Wednesday, March 7, 2012

Irvine Rotary Club Meeting Notes - March 7, 2012--What is the Patient Protection and Affordable Care Act? Obamacare?

Lawyer Matt Kinley of a Downey Law Firm and member of the Long Beach Rotary Club, shed light on Obama Care and the Supreme Court Case to be heard later this year. Although he is not a supreme court lawyer or expert, he provided insight into The Patient Protection and Affordable Care Act, the official title of what could change the face of healthcare and health insurance for every US individual.

PPACA is a living law, not only did no one know what was in the bill when it passed, it gave many bureaucracies, like the IRS, Health & Human Services, the Center for Medicare and Medicaid Services, the right to tens of thousands of pages of regulations.

This Supreme Court Case has the prospect of fundamentally changing the relationship between the states and the federal government. Not one Republican voted for this legislation. It is an intensely partisan manner compared to Social Security Act in 1935, or Medicare or Medicaid in 1965, or Medicare Part D in 2003. 26 states, all with Republican governors, have filed a class action against the US government to rescind the legislation; the first time ever this many states have joined in a case against the feds.

FYI, many states have filed amicus briefs in favor of the law, including CA.

The law does lots of things including: Insured can keep their children under their policy until age 26. No matter your health condition, you're covered, requiring insurers to offer the same premium to all applicants. Meaning insurance companies have to insurer the sickest along with the healthy. Also provides for a simplified enrollment in Children's insurance programs; requires rebate to purchaser of insurance if insurance companies fail to spend on certain things; co-payments are eliminated for preventive care; low income persons are subsidized; and minimum standards for health insurance policies are to be established and caps will be banned.

This is a unique law, called Individual Mandate, requiring all persons not covered by an employer sponsored health plan, Medicaid, Medicare or other insurance, to be covered or be in violation of Federal law.

For business, firms employing 50+ and not offering health insurance will also pay a shared responsibility requirement--about $2,000 per year per employee. Very small businesses will be able to obtain subsidies.
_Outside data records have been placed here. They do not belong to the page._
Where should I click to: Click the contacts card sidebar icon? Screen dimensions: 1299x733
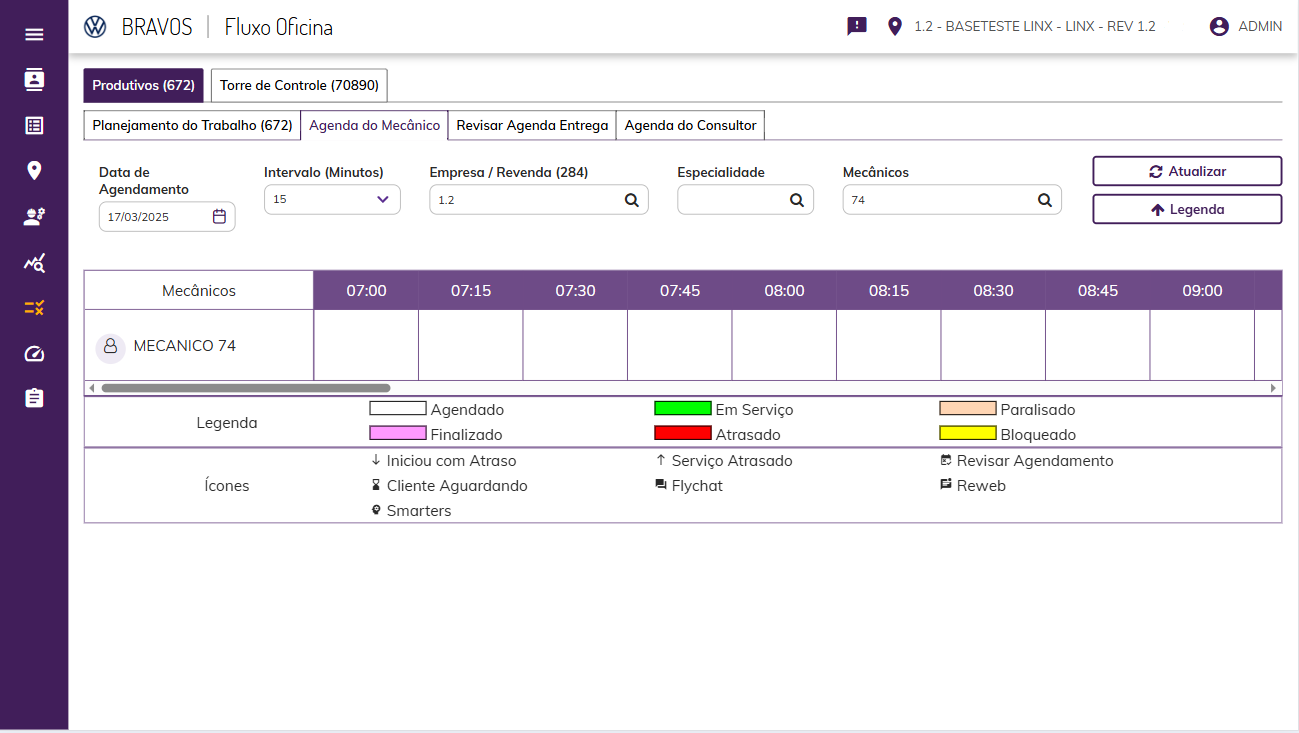34,80
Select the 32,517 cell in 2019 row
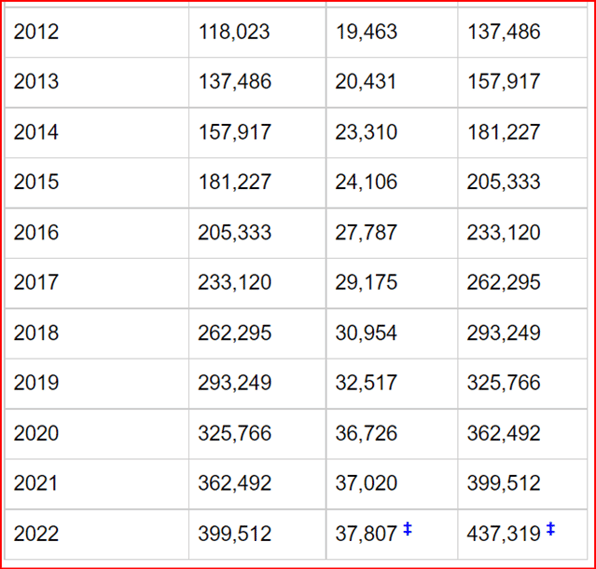 [x=392, y=384]
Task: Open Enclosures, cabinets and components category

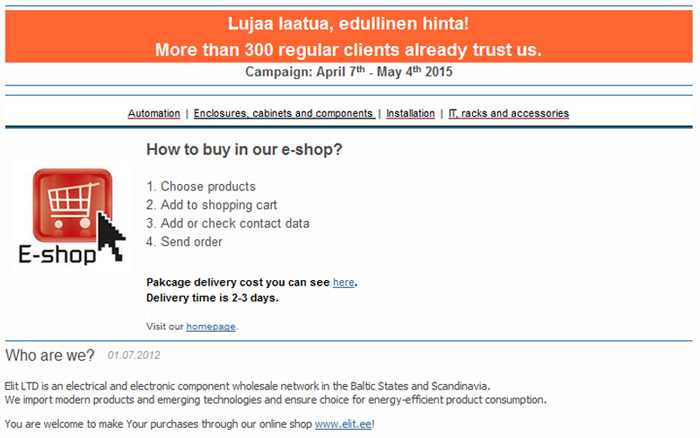Action: pos(284,113)
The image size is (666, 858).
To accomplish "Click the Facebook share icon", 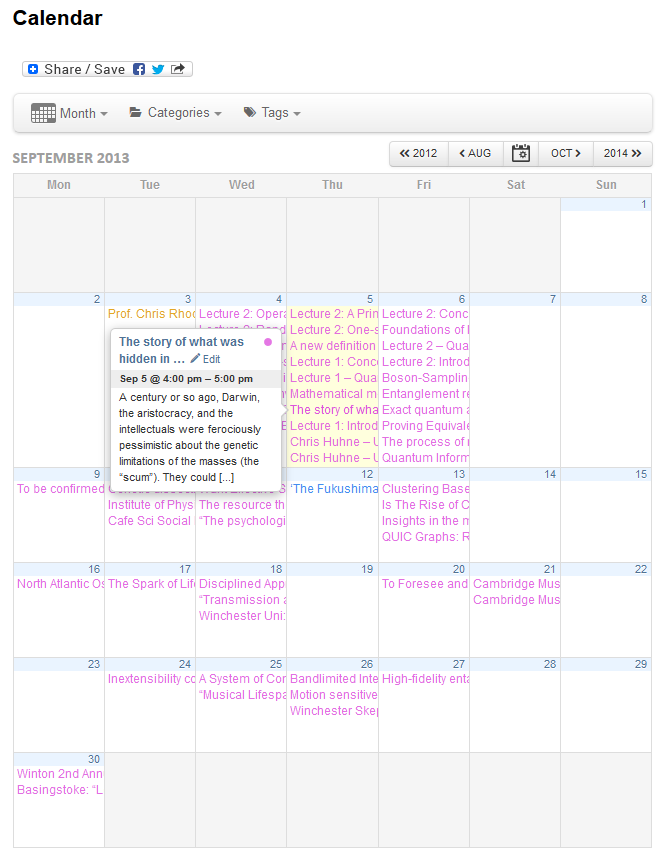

Effective Jan. 2, 2013: all employers with 200 or more full time employees must provide heath insurance. Under 200 not required.
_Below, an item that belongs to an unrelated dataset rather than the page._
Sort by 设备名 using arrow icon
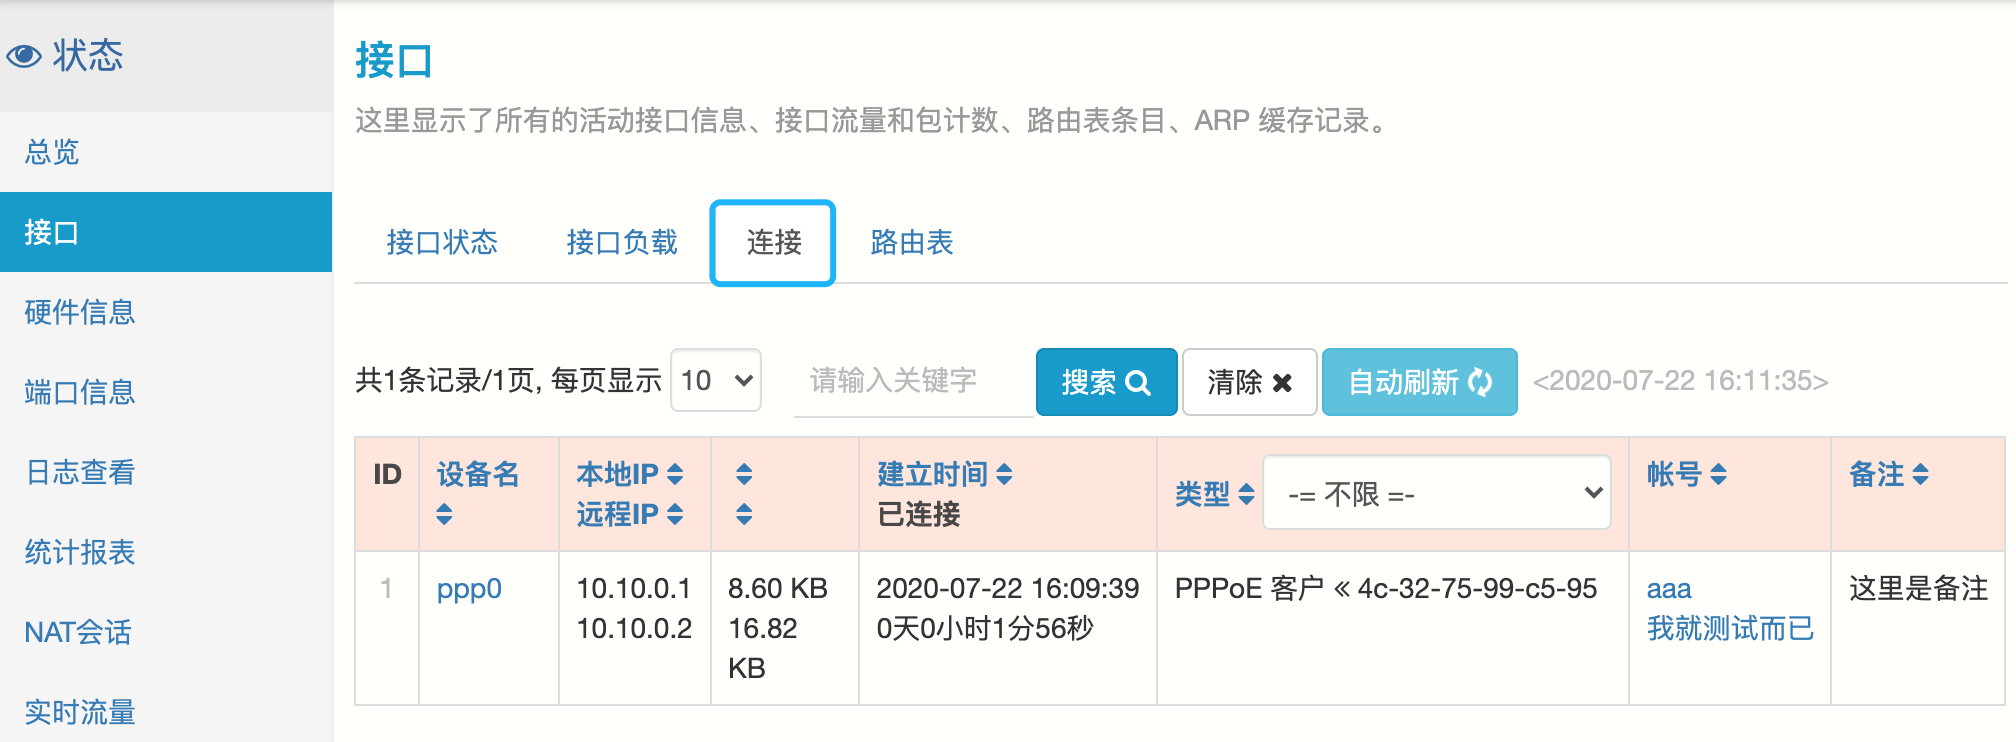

The Act's provisions are intended to be funded by a variety of taxes and offsets. Major sources of new revenue include broadened Medicare tax on incomes over $200,000 and $250,000, for individual and join filers respectively. An annual fee on insurance providers, and a 40% tax on "Cadillac insurance policies.

Total new revenue from the Act will amount to $409.2 billion over the next 10 years. $78 billion will be realized before the end of fiscal 2014.
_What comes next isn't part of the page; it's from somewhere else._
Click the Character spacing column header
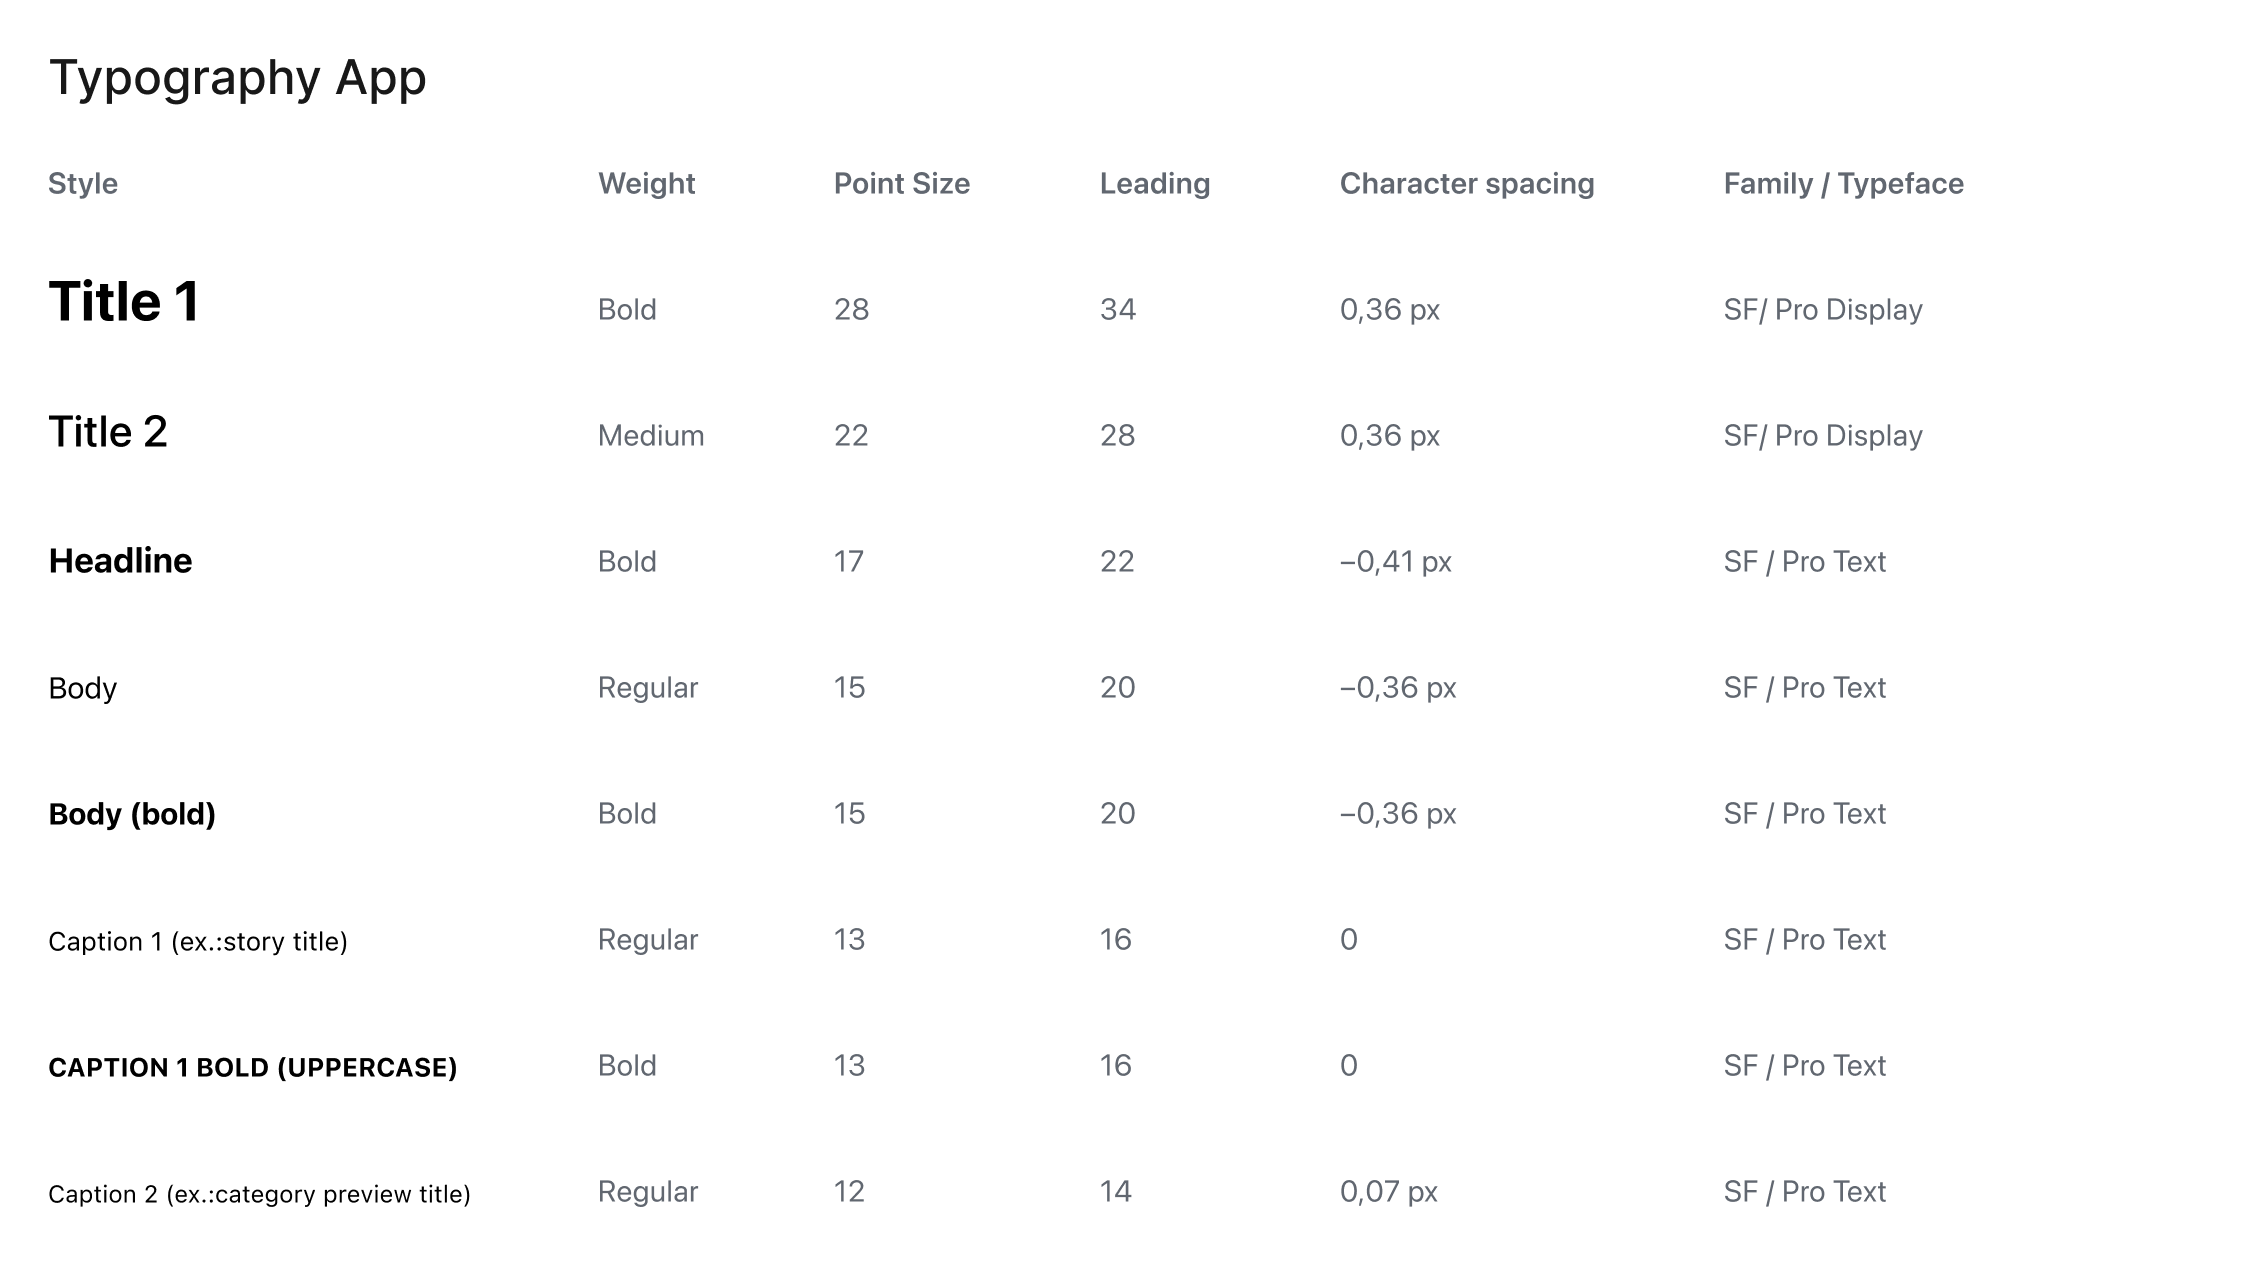This screenshot has height=1266, width=2268. (x=1466, y=184)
There are legal challenges: there are six cases filed against the law in federal court. The most significant is Florida v. US Dept. of Health & Human Services. Oral arguments are set for March 2012 with an extraordinary three days and five half hours for oral argument. At the time this is heard, there will have been over 150 briefs filed by parties and friends of the court brief.

Constitution and the Bill of Rights:
The Federal government can't do anything without authority to do so: Congress has certain enumerated powers. The constitution also has specific limits to what the federal government can do: Bill of Rights. These issues could redirect government in a way not seen since the New Deal.

The Administration's position is this is a $2.5 Trillion industry. It's an industry with particular need for federal intervention because if a state tries to reform healthcare, people who need healthcare move to that state. Classic intrastate commerce problem. Because there is mandated coverage, people can wait until after they are sick to buy healthcare.

The heart of the government argument is we must require people to buy insurance. And, we want to cover everyone, even people with preexisting.

The state's position: the young are the cash cows, needed to pay for all the sick out there. States argue the mandate is an inappropriate attempt to make people buy something or face a fine. If the feds can force you to buy something, what limits exist at all?

The Supreme Court has set 90 minutes for oral argument. If the court decides that the mandate is unconstitutional, the court will need to decide whether any of the rest of the ACA falls with it. Could Congress achieve its regulatory objectives without the minimum mandate?

So later this year we will know whether Obamacare stands or falls!